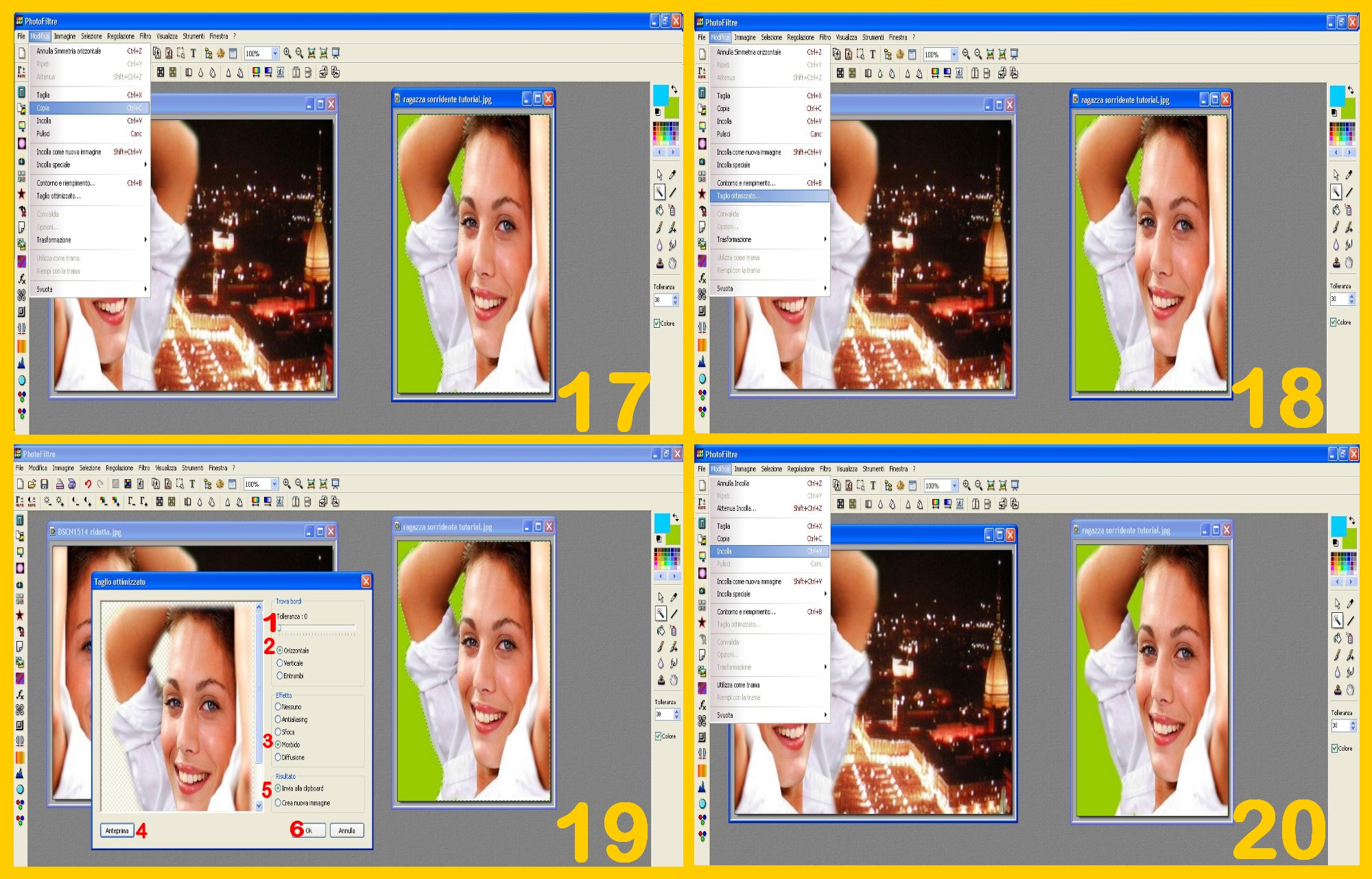This screenshot has height=879, width=1372.
Task: Click the Print icon in toolbar
Action: pyautogui.click(x=60, y=484)
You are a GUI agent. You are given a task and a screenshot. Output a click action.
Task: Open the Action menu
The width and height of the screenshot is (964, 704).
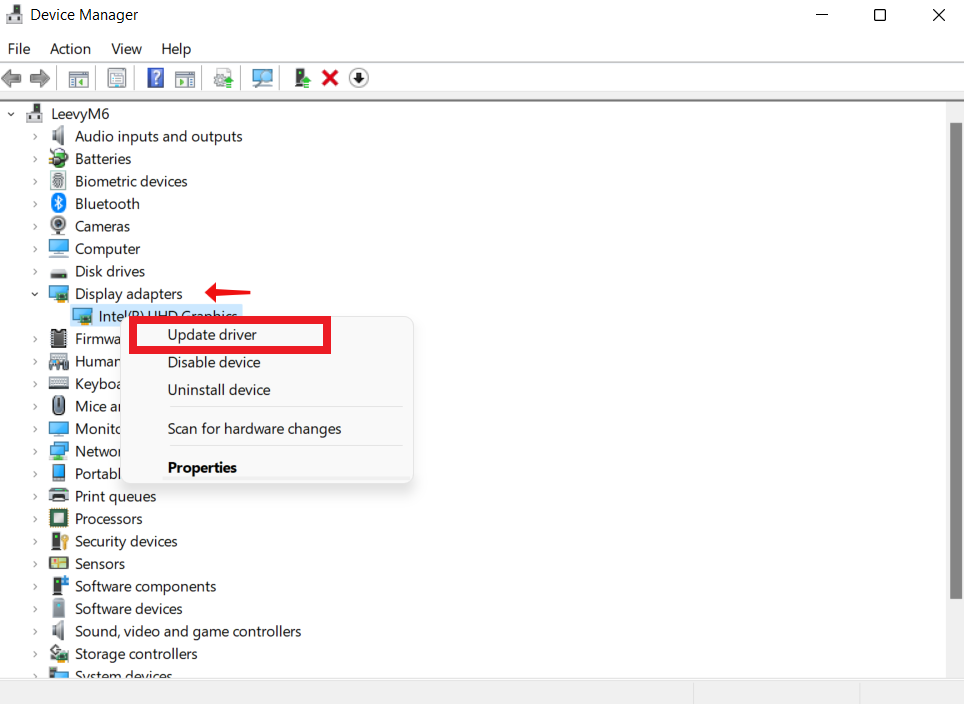click(70, 48)
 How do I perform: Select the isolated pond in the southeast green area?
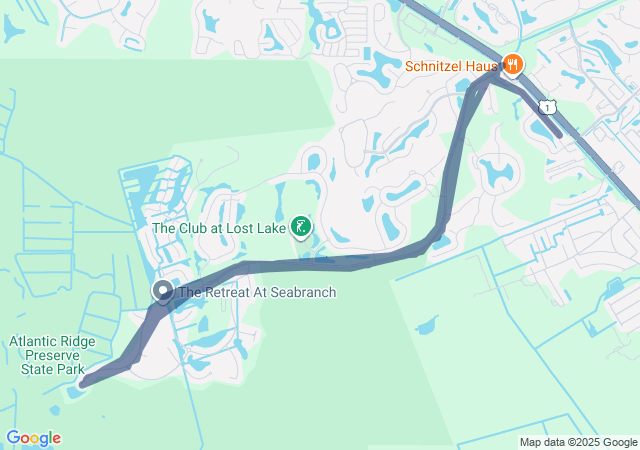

+ + + + + + +

_What the exercise asks:_
Rewrite every line of text in the records above as a single numbered list, leaving out blank lines and pictures.

_Output for this exercise:_
1. This screenshot has height=879, width=1372.
2. Task: Click the Print icon in toolbar
3. Action: pyautogui.click(x=60, y=484)
4. You are a GUI agent. You are given a task and a screenshot. Output a click action.
5. Task: Open the Action menu
6. The width and height of the screenshot is (964, 704).
7. click(70, 48)
8.  How do I perform: Select the isolated pond in the southeast green area?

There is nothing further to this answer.